Isla mengangguk, yang Yuqi katakan adalah fakta. Karena Mingi sendiri bilang bahwa bar dan perusahaan hanyalah sebagai kedok, pekerjaan utamanya jauh lebih mengerikan.

"Terima kasih."

Yuqi tersenyum, "Kau ingin masuk kerja besok?"

"Tentu, aku berhutang banyak pada Yukhei."

"Ia teman dekat Mingi, kau tidak perlu khawatir."

"Tetap saja aku merepotkannya." Isla memicingkan mata ketika melihat pipi Yuqi memerah, "Sesuatu telah terjadi."

"Apa?"

"Antara kau dan Yukhei."

"Kami berpacaran, itu yang ingin kau dengar kan?"

"Serius?!"

Yuqi mengangguk dengan wajah konyolnya, "Belum terlalu lama, sejak kau menghilang aku menjadi lebih sensitif dan berkali-kali menyalahkan Yeosang.
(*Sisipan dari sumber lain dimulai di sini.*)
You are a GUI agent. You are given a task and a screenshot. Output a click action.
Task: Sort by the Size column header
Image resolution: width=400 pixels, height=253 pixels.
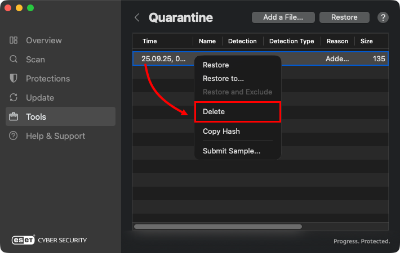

Tapi Yukhei datang dan menenangkanku, ia bilang bahwa kau baik-baik saja bersama Mingi. Awalnya aku skeptis tetapi karena ia terus mendampingiku, akhirnya kami..."

"Bercinta?"

"Tidak bodoh! Hanya ciuman, itu saja kok!"

Isla cemberut, "Padahal aku berharap kalian mendapatkan private time selama aku pergi."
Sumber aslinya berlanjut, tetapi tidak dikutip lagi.